[Collected data]
──────────────────────────────

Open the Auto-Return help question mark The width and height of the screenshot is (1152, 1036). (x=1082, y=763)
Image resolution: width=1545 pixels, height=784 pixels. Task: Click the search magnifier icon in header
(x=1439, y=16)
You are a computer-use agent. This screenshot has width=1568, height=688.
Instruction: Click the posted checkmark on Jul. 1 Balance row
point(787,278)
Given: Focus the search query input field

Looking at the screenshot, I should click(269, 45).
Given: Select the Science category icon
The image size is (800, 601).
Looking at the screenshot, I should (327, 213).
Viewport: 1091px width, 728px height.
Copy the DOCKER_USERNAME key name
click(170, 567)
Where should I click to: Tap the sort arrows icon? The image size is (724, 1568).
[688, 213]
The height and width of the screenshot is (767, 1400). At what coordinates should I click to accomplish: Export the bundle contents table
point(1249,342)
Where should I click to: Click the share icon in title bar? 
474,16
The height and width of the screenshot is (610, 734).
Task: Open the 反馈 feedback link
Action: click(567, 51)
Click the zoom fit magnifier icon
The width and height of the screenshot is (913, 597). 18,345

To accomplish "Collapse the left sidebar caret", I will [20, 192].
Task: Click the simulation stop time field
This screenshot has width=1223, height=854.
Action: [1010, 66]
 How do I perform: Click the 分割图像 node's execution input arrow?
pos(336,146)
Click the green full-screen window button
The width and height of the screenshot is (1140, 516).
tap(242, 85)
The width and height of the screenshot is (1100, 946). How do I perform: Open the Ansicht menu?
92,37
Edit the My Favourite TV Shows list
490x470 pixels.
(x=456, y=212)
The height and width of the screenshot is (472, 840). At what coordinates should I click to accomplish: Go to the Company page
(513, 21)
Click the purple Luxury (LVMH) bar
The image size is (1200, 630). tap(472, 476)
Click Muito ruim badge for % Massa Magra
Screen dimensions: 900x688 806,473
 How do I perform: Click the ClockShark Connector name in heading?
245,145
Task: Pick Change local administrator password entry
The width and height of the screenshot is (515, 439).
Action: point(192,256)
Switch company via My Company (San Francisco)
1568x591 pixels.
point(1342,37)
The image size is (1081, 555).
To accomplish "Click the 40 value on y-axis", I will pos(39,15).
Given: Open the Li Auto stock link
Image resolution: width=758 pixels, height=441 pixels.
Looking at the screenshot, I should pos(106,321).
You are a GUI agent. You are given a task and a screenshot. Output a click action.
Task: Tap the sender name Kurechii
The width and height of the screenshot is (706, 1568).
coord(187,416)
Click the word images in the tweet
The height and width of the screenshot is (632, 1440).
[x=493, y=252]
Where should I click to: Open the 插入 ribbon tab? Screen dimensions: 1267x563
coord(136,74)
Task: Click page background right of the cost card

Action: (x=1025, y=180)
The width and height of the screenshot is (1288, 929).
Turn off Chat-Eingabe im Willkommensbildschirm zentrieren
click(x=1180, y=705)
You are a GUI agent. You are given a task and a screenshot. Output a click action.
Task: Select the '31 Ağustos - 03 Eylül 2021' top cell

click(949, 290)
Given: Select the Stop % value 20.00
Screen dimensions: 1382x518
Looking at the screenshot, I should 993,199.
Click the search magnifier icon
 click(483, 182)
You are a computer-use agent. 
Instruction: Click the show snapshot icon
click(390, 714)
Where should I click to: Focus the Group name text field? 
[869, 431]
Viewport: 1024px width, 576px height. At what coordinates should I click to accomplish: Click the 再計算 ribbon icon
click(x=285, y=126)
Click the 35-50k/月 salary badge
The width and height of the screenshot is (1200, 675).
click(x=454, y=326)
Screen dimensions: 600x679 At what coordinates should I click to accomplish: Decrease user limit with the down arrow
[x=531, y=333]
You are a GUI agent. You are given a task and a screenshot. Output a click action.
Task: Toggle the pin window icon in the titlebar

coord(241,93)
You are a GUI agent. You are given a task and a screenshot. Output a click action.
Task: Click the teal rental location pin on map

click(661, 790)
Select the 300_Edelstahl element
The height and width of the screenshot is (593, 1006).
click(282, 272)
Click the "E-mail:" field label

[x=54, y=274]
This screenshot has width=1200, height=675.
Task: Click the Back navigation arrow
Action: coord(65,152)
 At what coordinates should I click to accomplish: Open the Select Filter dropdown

──────────────────────────────

What you are asked to do: Copy out each line of the data where the string "value" appears.

Expected output:
To accomplish "Click the 40 value on y-axis", I will pos(39,15).
Given: Select the Stop % value 20.00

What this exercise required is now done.